I am writing this with singleplayer games in mind, for various reasons this won't directly apply to multiplayer games. Keep that in mind.
Games are a process. As you play something and improve at it, your relationship changes. Both you and the game go through different phases which never linearly build on each other. Rather, different parts of the whole get emphasized or diminished. IMO, it's very useful to see these phases as somewhat distinct sub-games (& player types) which exist in a state of tension/contradiction.
Usually these phases are split into 3-ish categories that correspond to a player's skill level - beginner, intermediate and expert. Let's say that beginners are figuring out the game and cannot play with intentionality - they are concerned with learning. Intermediate players can play with intentionality and start applying what they've learned. Expert players start thinking of games in a more holistic, meta level and are concerned with creative solutions + optimization.
While these phases are already helpful because they let devs figure out how to make the best subgame for each of the phases, looking at how these stages conflict is even more interesting. To demonstrate this, let me focus on a particular contradiction between intermediate and high level players - that of RNG-driven decision making and optimization.
When looked at in the context of optimization (speedruns, scoreplay) game decision making is a bell curve. At low levels of optimization, all game states are viable but none of them "weigh" much - so while there is choice, there's not enough conflict to create meaningful decision making. As a game gets more optimized, the states start to fatten up - suddenly choices mean something and players have to think. When the game's optimization surpasses a certain threshold, though, some states become too thick and start breaking the scales - decision making gets diminished because the suboptimal choices are obvious.

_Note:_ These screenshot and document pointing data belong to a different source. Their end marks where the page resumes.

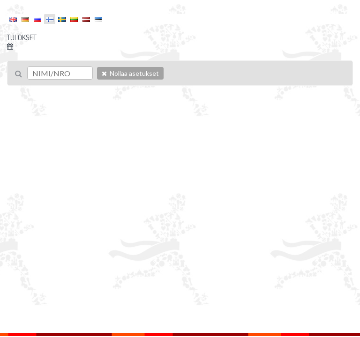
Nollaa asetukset (130, 73)
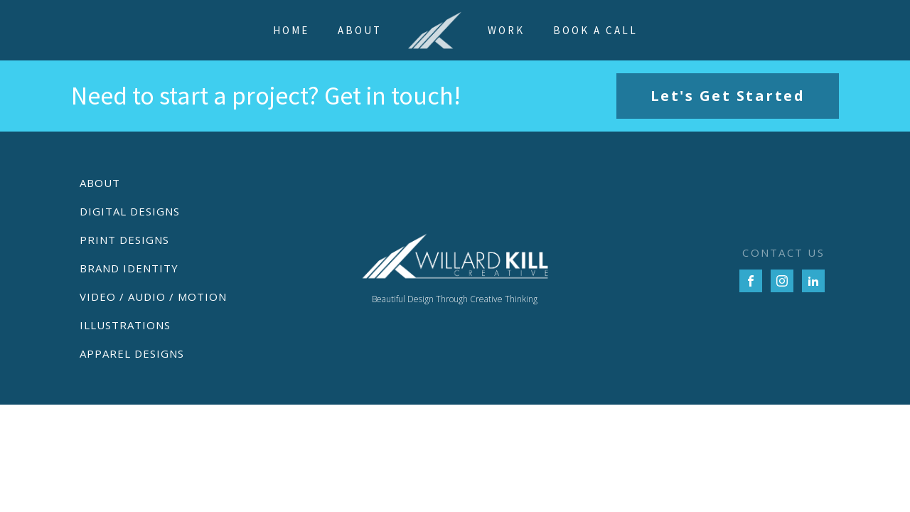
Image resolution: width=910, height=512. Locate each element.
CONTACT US (783, 252)
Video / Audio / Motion (153, 296)
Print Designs (124, 240)
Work (506, 30)
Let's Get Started (728, 95)
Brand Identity (129, 268)
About (360, 30)
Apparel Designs (132, 353)
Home (291, 30)
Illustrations (125, 325)
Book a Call (595, 30)
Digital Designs (130, 211)
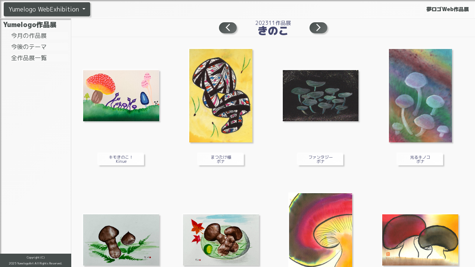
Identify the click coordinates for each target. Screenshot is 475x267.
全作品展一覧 (29, 58)
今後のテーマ (29, 46)
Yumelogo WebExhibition (45, 9)
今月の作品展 (29, 35)
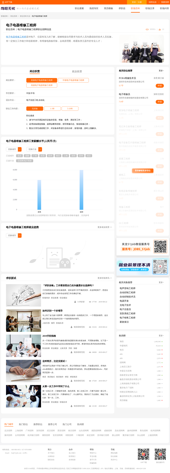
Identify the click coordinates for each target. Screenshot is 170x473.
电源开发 (124, 301)
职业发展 (54, 298)
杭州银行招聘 (33, 435)
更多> (161, 71)
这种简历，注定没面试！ (54, 361)
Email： (8, 453)
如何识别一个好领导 (52, 310)
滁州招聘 (8, 435)
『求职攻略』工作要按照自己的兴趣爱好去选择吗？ (68, 285)
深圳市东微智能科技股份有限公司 (133, 98)
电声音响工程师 (127, 288)
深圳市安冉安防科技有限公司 (131, 82)
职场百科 (135, 8)
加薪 (75, 348)
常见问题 (93, 456)
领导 (53, 323)
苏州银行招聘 (103, 435)
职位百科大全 (25, 16)
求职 (66, 377)
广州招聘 (29, 431)
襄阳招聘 (46, 435)
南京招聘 (72, 431)
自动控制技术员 (127, 296)
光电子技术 (125, 305)
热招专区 (93, 8)
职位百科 (14, 16)
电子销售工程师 (127, 318)
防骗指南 (93, 463)
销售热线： (6, 450)
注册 (140, 2)
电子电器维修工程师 (16, 37)
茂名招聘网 (119, 431)
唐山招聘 (116, 435)
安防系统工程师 (127, 313)
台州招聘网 (20, 435)
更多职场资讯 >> (105, 278)
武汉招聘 (51, 431)
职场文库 (149, 8)
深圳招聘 (40, 431)
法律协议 (51, 456)
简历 (44, 377)
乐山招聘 (141, 435)
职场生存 (59, 323)
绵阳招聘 (69, 435)
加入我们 (72, 453)
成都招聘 (108, 431)
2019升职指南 (49, 336)
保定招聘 (91, 435)
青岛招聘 (144, 431)
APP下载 (8, 2)
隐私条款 (51, 460)
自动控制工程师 (127, 292)
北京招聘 (8, 431)
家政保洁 (124, 322)
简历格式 (51, 377)
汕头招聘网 (84, 431)
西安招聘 (61, 431)
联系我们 (72, 456)
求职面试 (11, 278)
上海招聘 (19, 431)
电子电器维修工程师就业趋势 (22, 227)
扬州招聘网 (132, 431)
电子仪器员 (125, 309)
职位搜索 (79, 8)
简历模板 (108, 8)
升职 (70, 348)
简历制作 (59, 377)
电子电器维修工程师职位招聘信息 (34, 29)
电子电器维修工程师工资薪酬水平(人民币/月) (31, 141)
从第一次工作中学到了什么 (55, 386)
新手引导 (93, 460)
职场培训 (46, 298)
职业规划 (63, 298)
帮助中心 (93, 453)
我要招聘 (165, 2)
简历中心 (114, 460)
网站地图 (114, 453)
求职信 (122, 8)
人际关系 (46, 323)
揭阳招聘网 (96, 431)
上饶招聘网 (153, 435)
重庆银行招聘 (128, 435)
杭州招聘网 (155, 431)
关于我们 (51, 453)
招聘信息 (153, 2)
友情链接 (72, 460)
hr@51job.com (16, 453)
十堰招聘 (80, 435)
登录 (134, 2)
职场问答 (164, 8)
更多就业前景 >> (105, 227)
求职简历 (73, 377)
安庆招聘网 (58, 435)
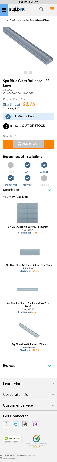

This is all fine and expected - no game can last forever, and singleplayer depth is ultimately a type of obfuscation. Things get trickier when you add RNG into this process, though.
RNG has the potential to make that middle phase a lot more interesting - it shuffles around the fatness of the game states and makes you estimate and decide which state's fatter at very hihg speeds. Sometimes, it deprives you of desired peak fatness and forces you to quickly asses which chubby states you can go for instead. It's fuzzy, varied & unpredictable.
As a game gets optimized, the less viable, thinner states will get filtered out. But unlike in the example without RNG, you have a bigger problem than just your game getting potentially "maxed out". Now you've made the process of maxxing it out pure luck based trash, hell on earth. Players will now get arbitrarily locked out of the desired states at no fault of their own.
This problem might seem like it happens at the highest of levels, but this isn't true - depending on how much RNG is involved and how much it affects your outcome, this can even become a problem at an intermediate level, long before the player maxes a game out. If I'm doing a run and get screwed over cause I'm unlucky at the start, it often doesn't even matter if I could compensate for it later on because I'm thinking about my moment-to-moment performance, not the game as a whole.
Games like this tend to be at their best when the RNG and optimization are balanced in a very particular way - they have to be optimized enough so choices have meaning, but not enough to counter the averaging out effect of the player dealing with a shit ton of instances of RNG. I call this phase The Wiggle Level - the player's stuck in a box but they can wiggle around and it feels nice (note : I will never call it this again after I finish this article). This can either be achieved with capped, built in optimization challenges (S ranks, counter stops, etc), or with low levels of competiton cuz nobody's playing your shitty RNG driven game.
Thinking about The Wiggle Level as a distinct skill level/phase of play helps clarify a lot. Some games might be good at the Wiggle Level but not High Level, some games might suck at the Wiggle Level cuz the decision making dries up too fast, but become fantastic at High Level because the consistency allows them to focus purely on maxxing out a game through skill.
Realistically though, this doesn't matter too much. If players get to either level - you've won. The modes are fundamentally incompatible, but their conflict can be minimized a lot. With enough tuning and luck, you might be able to make a game that keeps players of both levels happy enough. Many players also recognize this conflict and accept that games will boil down to luck. But I think it can be useful to decide if you wanna focus on the wigglers or the maxxers during the conceptual or early design phases, because it stops you from wasting your time trying to reconcile the 2 by somehow making a game that's decision making heavy but also very optimization-friendly. Often it's not really worth it.